- **Document segment**:
_____

The word, “cockaigne” is a Middle French phase, “pais de cocaigne”, which means “land of plenty.” A medieval French poem refers to cockaigne as a mythical “land of luxury and ease where comforts and pleasures were always available.” The Middle Low German term is kōkenje, or “small cake”, the equivalent to kōken or cookie. 

I have had my copy of “Joy of Cooking” for years, it was my “cookbook Bible” and reference for almost any food topic when I was first married and learning to cook. As you can see, my cookbook is tattered and falling apart. I still recommend it as an “easy to read” reference for just about anything food-related that you want to know and often refer to the explanations for ingredients and recipes. Hard to imagine that so much information can be packed into one book and that is still relevant today.

Fresh Peach Cockaigne Recipe

So the term, “cockaigne”, seems to apply to an idealistic and imaginary place. I think that my recipe for “Fresh Peach Cockaigne” will fit right into the scene. I used the “Joy of Cooking” recipe as the starting point and concocted my own dessert. My cake highlights the flavor of fresh peaches; I reduced the sugar in the recipe so the dessert is not too sweet, a refreshing change.

Making the Recipe

The original recipe for “Peach Cockaigne” is an “upside down” cake or cobbler. Arrange the peaches on top of the batter. As the dessert is baked, the peaches sink to the bottom and the batter rises to make a crust.  I found that it was difficult to get the batter to cook completely without burning the top — and hence tried the second version.

_____

- **Record excerpts**:
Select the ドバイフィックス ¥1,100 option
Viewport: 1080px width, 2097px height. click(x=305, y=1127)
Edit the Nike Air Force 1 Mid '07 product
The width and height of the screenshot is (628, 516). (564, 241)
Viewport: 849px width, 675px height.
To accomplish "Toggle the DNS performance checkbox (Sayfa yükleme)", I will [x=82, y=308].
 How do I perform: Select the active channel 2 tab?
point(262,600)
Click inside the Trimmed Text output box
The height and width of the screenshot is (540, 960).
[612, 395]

_____

Write out the part of the peach cockaigne text above that begins at the words "Making the Recipe" and stops after "the second version.".

Making the Recipe

The original recipe for “Peach Cockaigne” is an “upside down” cake or cobbler. Arrange the peaches on top of the batter. As the dessert is baked, the peaches sink to the bottom and the batter rises to make a crust.  I found that it was difficult to get the batter to cook completely without burning the top — and hence tried the second version.